It looks to me like the audience structure of public intellectuals and/or "content creators" differs across the Right and Left. Right-leaning writers/creators in contemporary culture seem to enjoy a larger variety of wide pyramids (anti-establishment populism), whereas left-leaning writers/creators produce for a smaller number of taller pyramids (prestige hierarchies). As Oliver Traldi recently discussed — I think his article was the proximal trigger for this post — Jordan Peterson and Chapo Trap House may even have an oddly overlapping target market. But whereas right-leaning figures — e.g., Mike Cernovich, Scott Adams and many, many others one or two notches down — enjoy huge audiences of lower-status people, there seem to be way fewer left-leaning content creators who eek out decent little livings from obscure Youtube channels or whatever.

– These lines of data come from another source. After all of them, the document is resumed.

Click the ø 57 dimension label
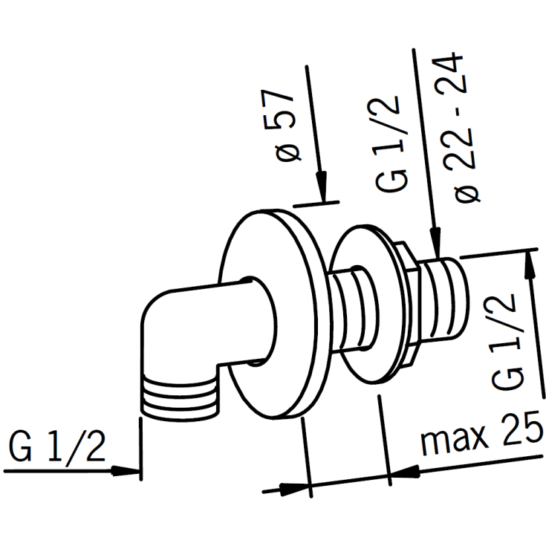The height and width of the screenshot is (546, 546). (x=282, y=126)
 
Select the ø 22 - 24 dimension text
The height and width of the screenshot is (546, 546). (x=456, y=128)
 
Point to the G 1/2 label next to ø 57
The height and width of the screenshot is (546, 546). (x=390, y=143)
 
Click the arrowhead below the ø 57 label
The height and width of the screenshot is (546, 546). (x=322, y=186)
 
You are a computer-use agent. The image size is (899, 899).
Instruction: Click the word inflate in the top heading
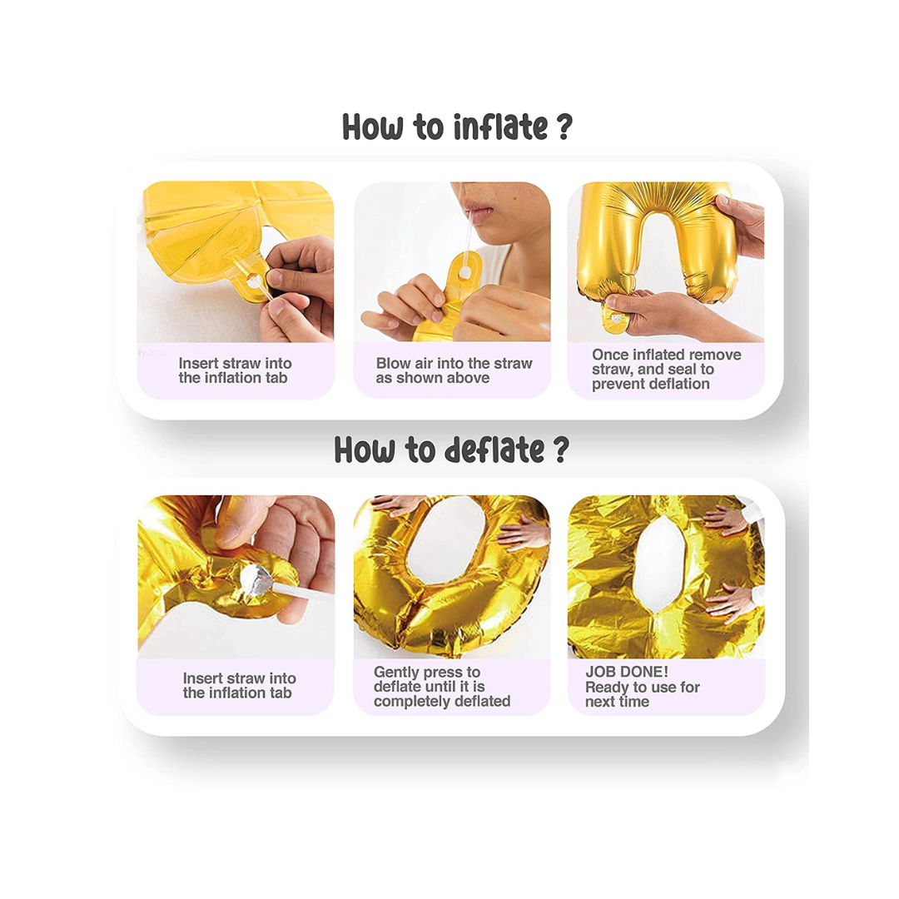click(x=500, y=127)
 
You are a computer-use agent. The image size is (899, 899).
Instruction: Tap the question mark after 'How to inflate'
click(x=564, y=127)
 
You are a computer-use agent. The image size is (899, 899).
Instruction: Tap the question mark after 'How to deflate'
click(x=561, y=449)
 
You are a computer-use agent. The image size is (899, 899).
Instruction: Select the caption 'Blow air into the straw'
click(x=454, y=364)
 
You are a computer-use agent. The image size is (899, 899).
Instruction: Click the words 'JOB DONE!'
click(x=627, y=672)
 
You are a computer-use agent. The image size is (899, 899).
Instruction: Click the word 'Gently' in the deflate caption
click(x=396, y=673)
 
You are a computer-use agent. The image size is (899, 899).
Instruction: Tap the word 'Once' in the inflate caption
click(x=611, y=355)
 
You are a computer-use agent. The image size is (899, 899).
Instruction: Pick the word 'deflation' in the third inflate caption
click(x=679, y=384)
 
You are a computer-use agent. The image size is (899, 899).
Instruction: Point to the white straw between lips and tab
click(x=469, y=241)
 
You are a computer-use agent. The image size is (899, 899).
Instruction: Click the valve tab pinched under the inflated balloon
click(x=614, y=318)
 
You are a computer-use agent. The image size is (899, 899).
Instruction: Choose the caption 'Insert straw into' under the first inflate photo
click(x=235, y=364)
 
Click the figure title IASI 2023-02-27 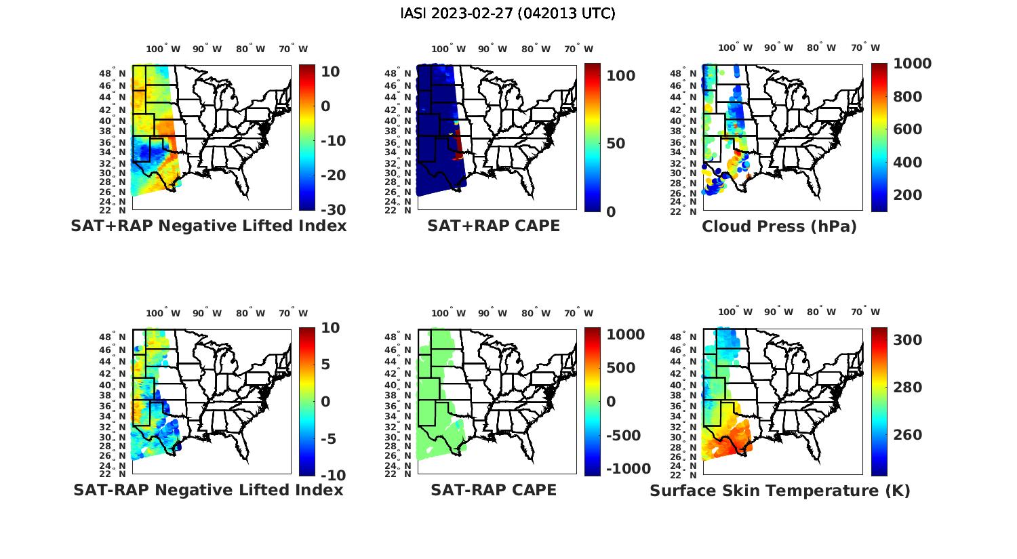point(508,14)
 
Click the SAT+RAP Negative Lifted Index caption point(209,226)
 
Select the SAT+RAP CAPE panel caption point(494,226)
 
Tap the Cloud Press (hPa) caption point(779,226)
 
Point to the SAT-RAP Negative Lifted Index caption point(209,490)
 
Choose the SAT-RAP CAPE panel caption point(494,490)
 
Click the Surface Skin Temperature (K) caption point(780,491)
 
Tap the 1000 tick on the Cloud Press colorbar point(913,64)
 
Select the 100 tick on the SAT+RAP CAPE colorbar point(620,76)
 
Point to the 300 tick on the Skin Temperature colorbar point(908,340)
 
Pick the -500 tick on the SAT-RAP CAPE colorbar point(622,435)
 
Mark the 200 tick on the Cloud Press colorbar point(908,195)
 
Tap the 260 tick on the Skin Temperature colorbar point(908,435)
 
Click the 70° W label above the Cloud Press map point(865,48)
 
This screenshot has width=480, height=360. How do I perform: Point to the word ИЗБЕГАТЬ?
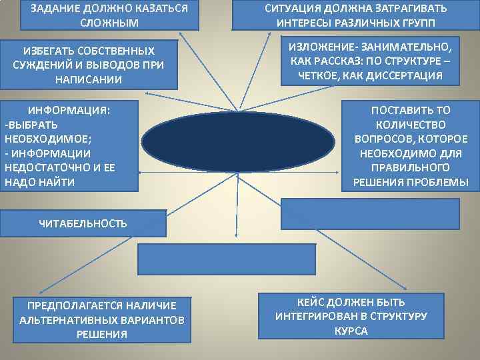(x=51, y=51)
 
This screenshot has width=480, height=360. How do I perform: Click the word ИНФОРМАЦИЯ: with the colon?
(x=69, y=109)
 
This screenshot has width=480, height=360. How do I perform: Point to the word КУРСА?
(x=351, y=331)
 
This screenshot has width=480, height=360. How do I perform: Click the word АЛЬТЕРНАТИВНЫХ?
(x=62, y=319)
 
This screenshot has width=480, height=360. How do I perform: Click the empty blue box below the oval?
(x=227, y=259)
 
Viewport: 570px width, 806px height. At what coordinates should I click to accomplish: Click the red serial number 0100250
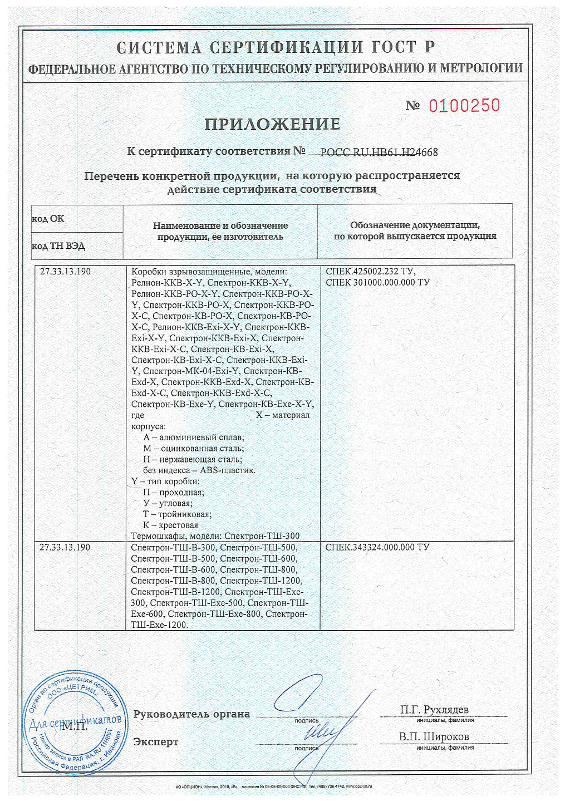click(464, 105)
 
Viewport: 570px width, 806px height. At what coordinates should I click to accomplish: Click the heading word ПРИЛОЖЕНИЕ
click(272, 124)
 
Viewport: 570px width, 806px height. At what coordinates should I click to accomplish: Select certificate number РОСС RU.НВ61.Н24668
click(379, 152)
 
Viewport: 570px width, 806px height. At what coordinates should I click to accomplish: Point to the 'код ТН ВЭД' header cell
click(58, 246)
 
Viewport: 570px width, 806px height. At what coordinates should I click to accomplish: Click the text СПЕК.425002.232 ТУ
click(370, 272)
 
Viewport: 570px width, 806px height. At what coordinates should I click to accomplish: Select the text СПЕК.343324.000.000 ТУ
click(377, 547)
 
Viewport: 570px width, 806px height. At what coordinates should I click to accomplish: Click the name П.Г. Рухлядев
click(434, 710)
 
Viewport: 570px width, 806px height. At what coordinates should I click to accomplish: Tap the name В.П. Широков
click(434, 736)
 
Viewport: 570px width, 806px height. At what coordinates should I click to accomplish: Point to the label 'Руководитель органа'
click(191, 714)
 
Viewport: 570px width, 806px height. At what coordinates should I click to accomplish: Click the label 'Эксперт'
click(156, 742)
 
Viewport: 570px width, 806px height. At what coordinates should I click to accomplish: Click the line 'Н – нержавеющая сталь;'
click(193, 459)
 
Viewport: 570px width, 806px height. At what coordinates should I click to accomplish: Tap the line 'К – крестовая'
click(170, 525)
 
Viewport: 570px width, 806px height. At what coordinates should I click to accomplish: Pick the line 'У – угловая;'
click(168, 503)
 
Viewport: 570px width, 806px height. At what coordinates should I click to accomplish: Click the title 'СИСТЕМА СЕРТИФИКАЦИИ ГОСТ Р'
click(276, 48)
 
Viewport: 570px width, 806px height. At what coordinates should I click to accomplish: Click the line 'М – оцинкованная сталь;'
click(193, 448)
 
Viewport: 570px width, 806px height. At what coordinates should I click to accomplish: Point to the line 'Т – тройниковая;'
click(177, 514)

On the left, most intellectual/entertainment attention is channeled into a smaller number of institutions considered legitimate, namely academic institutions, a small number of presses such as Verso, a small number of big podcasts such as Chapo Trap House, and a few small outlets such as Jacobin and the like. These left-leaning attention pyramids seem more premised on institutionalized forms of cachet. Whether that cachet is found in academic credentials or socialist hipster capital, it seems that individual lefties seem to distribute their attention in a way that is more conditional on what the other comrades consider good. People who are as far right as DSA members are far left watch whatever batshit Youtuber most satisfies their individual, idiosyncratic palates, but seemingly all the lefties on the hunt for something a little naughty converge on Chapo, rather than a whole bunch of different Chapos for their various consumer predilections.

Assuming my observation is at least partially consistent with the data, which I haven't checked, the question is why?

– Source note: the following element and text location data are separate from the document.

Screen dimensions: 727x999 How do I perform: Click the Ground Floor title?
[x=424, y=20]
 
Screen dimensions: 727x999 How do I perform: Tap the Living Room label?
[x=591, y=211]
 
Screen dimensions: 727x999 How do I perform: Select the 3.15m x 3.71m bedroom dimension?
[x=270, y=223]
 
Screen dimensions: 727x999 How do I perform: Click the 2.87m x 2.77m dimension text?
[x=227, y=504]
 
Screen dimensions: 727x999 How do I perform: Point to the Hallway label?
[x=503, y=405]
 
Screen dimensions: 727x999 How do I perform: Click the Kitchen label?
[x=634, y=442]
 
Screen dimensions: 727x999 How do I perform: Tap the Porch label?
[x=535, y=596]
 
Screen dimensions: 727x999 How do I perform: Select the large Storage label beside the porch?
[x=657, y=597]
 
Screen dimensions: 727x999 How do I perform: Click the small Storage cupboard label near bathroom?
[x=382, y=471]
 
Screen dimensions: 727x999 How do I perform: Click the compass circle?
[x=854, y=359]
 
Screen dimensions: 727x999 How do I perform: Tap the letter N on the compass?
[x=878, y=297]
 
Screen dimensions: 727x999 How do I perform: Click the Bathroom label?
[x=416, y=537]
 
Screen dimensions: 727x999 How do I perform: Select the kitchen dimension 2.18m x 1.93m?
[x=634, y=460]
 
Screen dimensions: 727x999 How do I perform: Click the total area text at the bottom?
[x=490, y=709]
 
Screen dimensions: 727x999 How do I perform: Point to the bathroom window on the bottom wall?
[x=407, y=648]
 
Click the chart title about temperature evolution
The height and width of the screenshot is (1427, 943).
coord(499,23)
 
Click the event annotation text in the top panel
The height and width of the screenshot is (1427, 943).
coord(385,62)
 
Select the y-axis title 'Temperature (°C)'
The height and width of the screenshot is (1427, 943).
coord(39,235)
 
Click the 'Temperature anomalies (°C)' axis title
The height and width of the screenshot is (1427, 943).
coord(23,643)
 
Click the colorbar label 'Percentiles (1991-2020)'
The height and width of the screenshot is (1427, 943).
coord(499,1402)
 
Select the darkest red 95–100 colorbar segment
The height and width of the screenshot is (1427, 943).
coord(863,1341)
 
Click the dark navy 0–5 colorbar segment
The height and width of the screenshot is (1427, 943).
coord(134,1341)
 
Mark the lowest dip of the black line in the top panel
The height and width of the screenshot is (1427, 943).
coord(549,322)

Leftists will say "capitalist ideology" and Koch-brothers funding and so on, and there is often some truth in some of these common takes.

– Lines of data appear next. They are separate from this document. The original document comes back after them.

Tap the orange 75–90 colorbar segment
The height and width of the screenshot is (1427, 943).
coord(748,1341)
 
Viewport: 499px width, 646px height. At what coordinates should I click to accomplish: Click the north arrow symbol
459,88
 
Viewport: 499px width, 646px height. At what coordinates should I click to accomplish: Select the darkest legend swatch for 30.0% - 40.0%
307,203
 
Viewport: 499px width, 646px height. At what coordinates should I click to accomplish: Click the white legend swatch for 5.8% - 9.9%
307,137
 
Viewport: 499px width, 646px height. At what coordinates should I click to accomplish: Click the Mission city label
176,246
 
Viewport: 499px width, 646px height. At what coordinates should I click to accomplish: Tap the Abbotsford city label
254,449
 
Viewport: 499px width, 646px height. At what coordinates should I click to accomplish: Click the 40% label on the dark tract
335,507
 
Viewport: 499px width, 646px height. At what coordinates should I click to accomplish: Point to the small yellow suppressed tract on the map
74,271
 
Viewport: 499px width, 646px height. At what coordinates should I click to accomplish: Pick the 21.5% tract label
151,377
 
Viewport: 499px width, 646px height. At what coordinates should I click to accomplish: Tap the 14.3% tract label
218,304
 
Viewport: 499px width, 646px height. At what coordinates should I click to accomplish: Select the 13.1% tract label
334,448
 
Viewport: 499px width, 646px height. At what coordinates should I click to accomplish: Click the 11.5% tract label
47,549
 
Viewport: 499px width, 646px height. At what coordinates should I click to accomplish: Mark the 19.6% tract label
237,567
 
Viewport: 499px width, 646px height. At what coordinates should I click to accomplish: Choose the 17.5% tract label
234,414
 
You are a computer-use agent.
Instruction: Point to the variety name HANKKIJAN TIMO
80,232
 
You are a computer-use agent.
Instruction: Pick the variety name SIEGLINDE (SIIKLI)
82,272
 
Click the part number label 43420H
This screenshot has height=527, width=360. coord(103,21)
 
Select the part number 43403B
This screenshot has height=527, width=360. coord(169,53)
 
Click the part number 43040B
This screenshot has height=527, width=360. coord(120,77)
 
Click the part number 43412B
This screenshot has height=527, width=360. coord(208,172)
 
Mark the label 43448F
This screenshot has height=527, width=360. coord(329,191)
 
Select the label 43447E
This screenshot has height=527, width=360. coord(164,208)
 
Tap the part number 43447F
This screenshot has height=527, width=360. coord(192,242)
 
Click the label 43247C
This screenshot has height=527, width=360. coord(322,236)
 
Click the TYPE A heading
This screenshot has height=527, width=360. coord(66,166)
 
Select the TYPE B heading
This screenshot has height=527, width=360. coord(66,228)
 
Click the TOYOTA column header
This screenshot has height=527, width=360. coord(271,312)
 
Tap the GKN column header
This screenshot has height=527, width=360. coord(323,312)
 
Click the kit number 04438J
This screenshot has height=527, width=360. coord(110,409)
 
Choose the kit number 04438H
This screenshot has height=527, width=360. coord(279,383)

I think the main explanatory factor is that social status conditions intellectual attention and deference very differently on the Left and Right. Roughly, it's a crucial and ineluctable principle of selection and attention on the Left, but less so on the Right. (Each one obviously has internal status hierarchies, I'm just talking about the degree to which social status = attention). Because the Left is supposed to be morally enlightened relative to the status quo, then within the Left, that which is the most morally enlightened deserves the most attention and deference. "Enlightened" or "moral" is interchangeable with "cool" or cultural capital, these are really just different labels for social standing. There is a particularly interesting and perverse layer here, which I might comment on briefly without getting too sidetracked, which is that one of the factors shaping what's cool on the Left is how likely something is to gain power (it's not really enlightened morally unless it's a real threat to capitalism, or appears to be closer to threatening than all the rest of the stuff that has no teeth). For this reason, simple coolness/fashion dynamics get loaded with intellectual and moral gravitas: if some radical Left thing gains cachet, well of course you see through mere fashion appeal but if the kids are excited about it then it's your duty to support it, because to win we need something that catches on...

In other words, I am kind of curious how many of the Chapo patrons are young men who would quite prefer something a little edgier, but this is as edgy as they can get away with while keeping their feminist-careerist wife or that philosophy grad student they're sleeping with. The people who watch the cacophony of figures from Alex Jones all the way to mild-mannered liberal Dave Rubin are not any less concerned with their social identity, as if they are above such concerns, it's just that they're generally more detached from competition for high status. They're more or less adapted to whatever status they have, whereas very many activated leftists are status insecure, trying really hard to be upwardly mobile (e.g., their parents were poor and they'll say and do anything not to be), or negotiating inescapable downward mobility (e.g., their parents were comfortable profs and they tried but will not be). The activated left is just filled with these types of people, who fight tooth and nail for the lowest rungs of high status. If you've never been there, you cannot understand the amount of constraint and discipline it imposes on your personal lifestyle choices, especially around intellectual and entertainment consumption choices, because these are one of the coins you can trade up for admiration, sex, jobs, etc.

This might be why the left contains a smaller number of intellectuals/creators and each will enjoy proportionally larger audiences (proportional to the population with that degree of ideology) in part because those audiences are somewhat "captured" by the risk-aversion enforced by intense competition for high status. This is why there can only be a few big-money podcasts such as Chapo, whereas there seem to be way more right-leaners making that kind of money or more: There is only so much DSA / socialist Brooklyn cultural capital to go around before creative forking efforts would dilute that capital to structurally unsustainable levels — for the dilution of one's Left status to structurally unsustainable manifests concretely as a vague defection to right-wing populism, no matter what the actual beliefs of the person involved.

You can syphon off a subset of the Chapo patron base with a "Chapo but for IQ realists" or "Chapo but with a taste for Moldbug" — trust me, I'm trying. 🙂 But then you can't stay in good standing on the Left (meaning even if some leftists like you, most can't tell their friends about you, which for people in cut-throat competition for the low rungs of high status, means they just can't listen to you). You can syphon off a subset of the Chapo patron base while staying in good standing on the Left, but your room for differentiation is so constrained that you'll have a hard time constituting a fundamentally unique product different than what Chapo is providing. This is why you do see a few Chapo-like podcasts out there but they are tiny or they fade out. Anyway, this is my best shot at a possible explanation for why the Right can somehow fund a huge number of idiosyncratic intellectuals/creators with big populist audiences but the Left appears to have only a few. I'm not even too sure about the data, to be honest, so caveat emptor — I just wanted to lay out some of these hypotheses I've had for a little while now.